A survey last year by the consulting firm Towers Watson &Co. indicated that 44 percent of companies planned to stop administering retiree health plans by 2015 — when Obamacare’s employer mandate is expected to take effect.
The HHS regulation, green-lighted by Secretary Kathleen Sebelius on her way out the door, would provide government aid to insurance companies that suffer financial losses this year as a result of participating in Obamacare exchanges.
The reason insurers are facing losses, the reason they are considering substantial rate increases for 2015, is that their Obamacare enrollees are older and less healthy — thus, more expensive — than HHS projected.
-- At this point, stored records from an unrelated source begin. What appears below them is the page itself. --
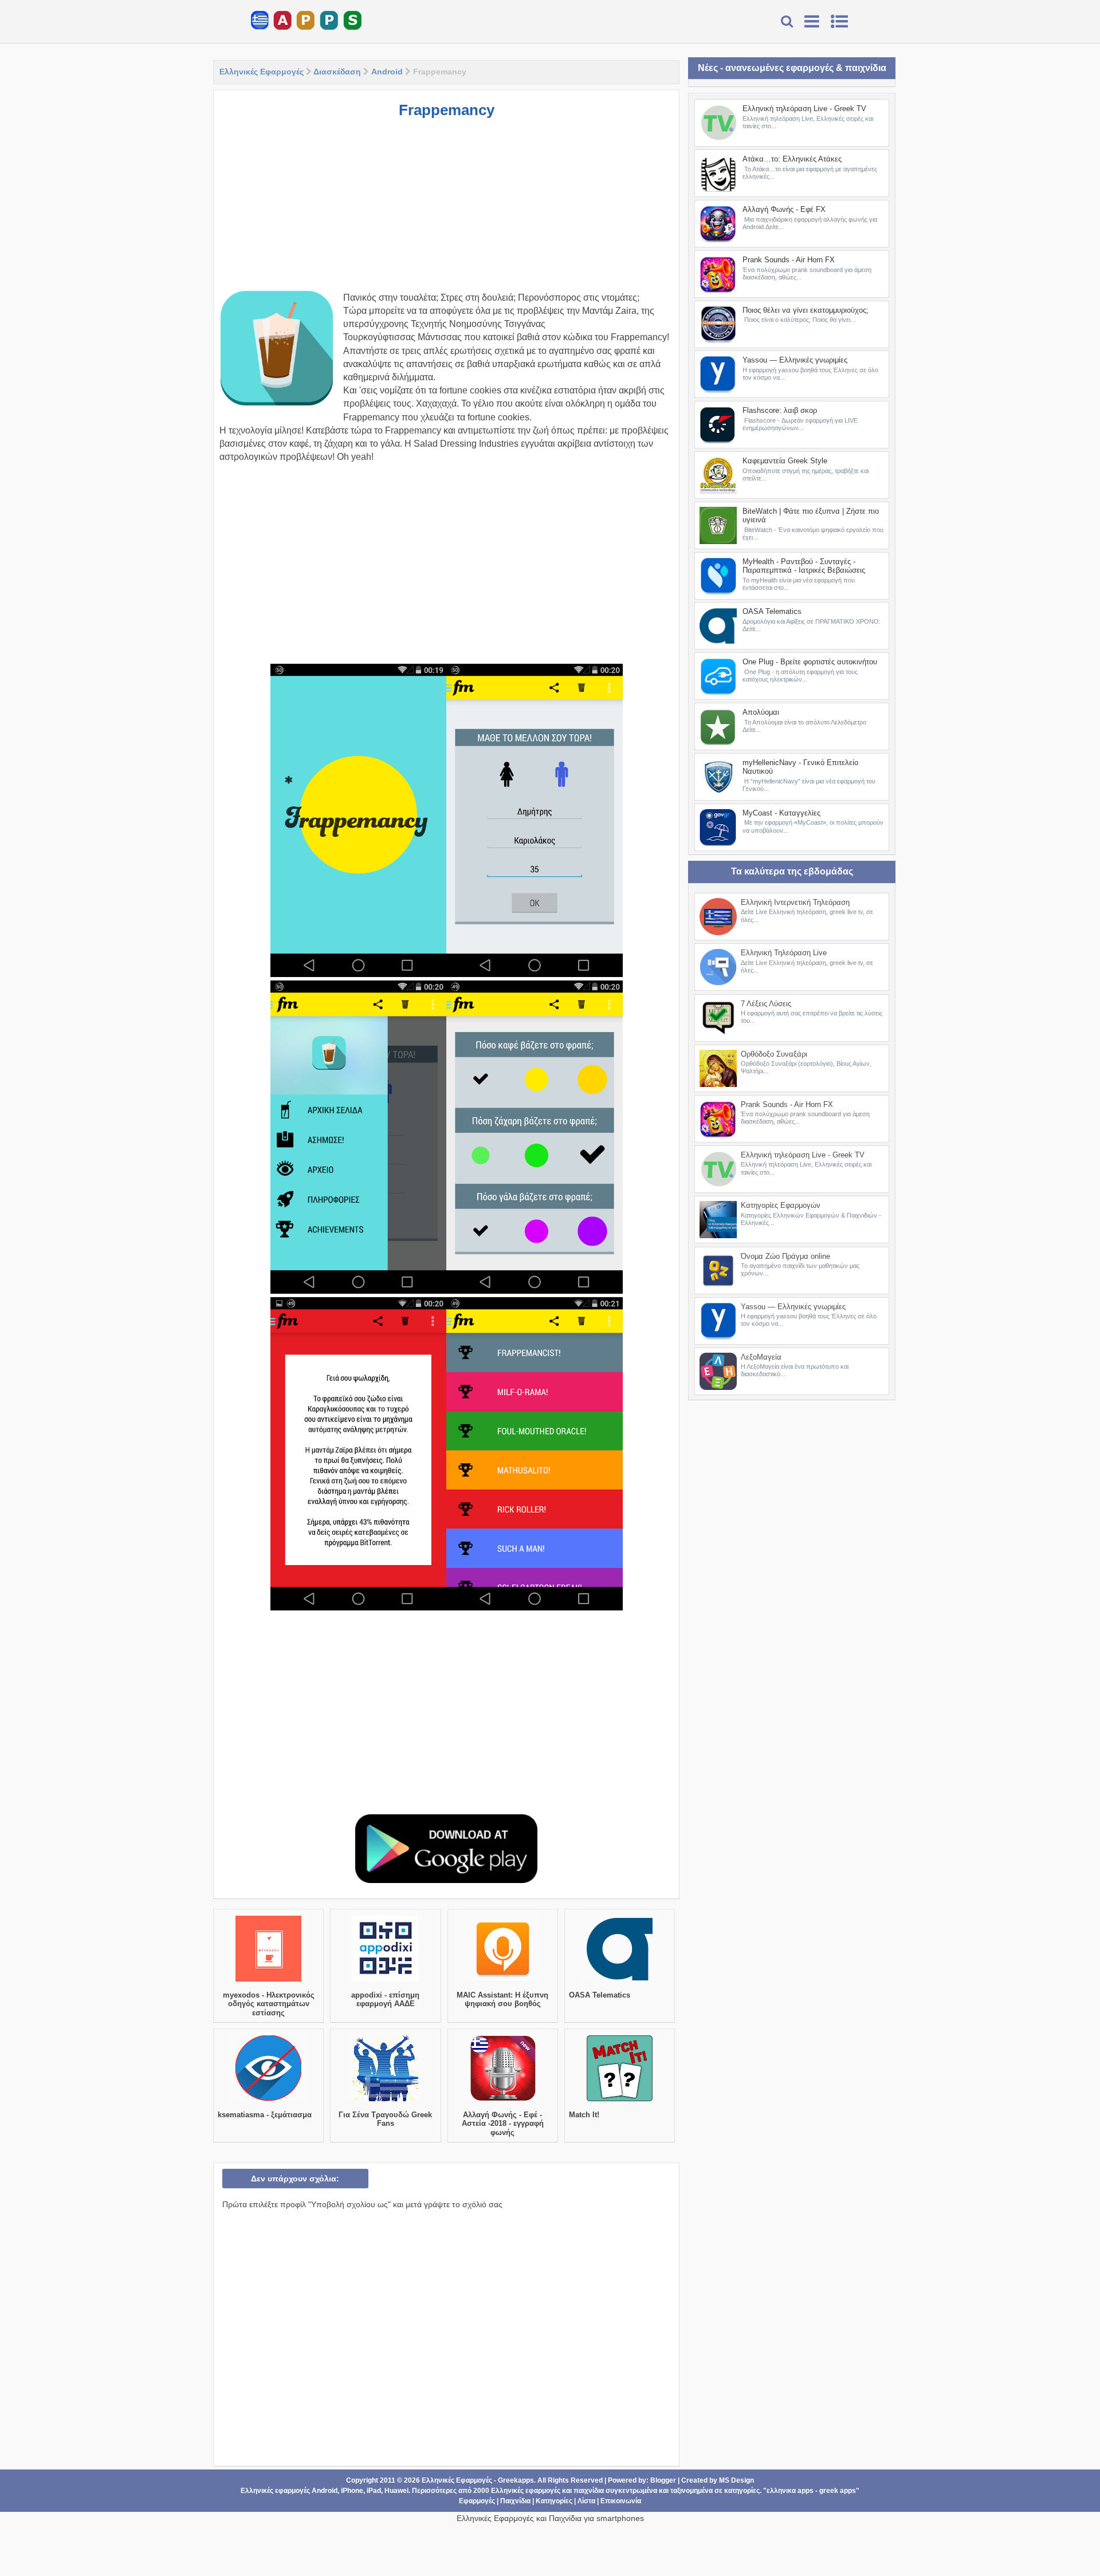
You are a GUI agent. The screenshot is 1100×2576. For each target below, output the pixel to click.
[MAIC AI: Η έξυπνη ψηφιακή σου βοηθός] (503, 1981)
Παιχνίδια (515, 2501)
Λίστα (586, 2501)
The Obama administration hopes the payout to insurers will dissuade them from charging higher premiums, increasing deductibles and ratcheting up co-payments as Democrat backers of Obamacare look ahead to November’s mid-term elections.
Republicans rightly oppose the payments, which they characterize as a taxpayer bailout of insurance companies that gambled on the president’s health care law and lost money. Indeed, what HHS proposes to do, in effect, is wipe those losses off the books of Obamacare’s insurers.
What we find most objectionable about both the IRS rule and HHS regulation is that they write and rewrite, respectively, provisions of the Affordable Care Act approved by Congress in 2010.
Such significant revisions should be approved by Congress, not unilaterally imposed by executive branch fiat.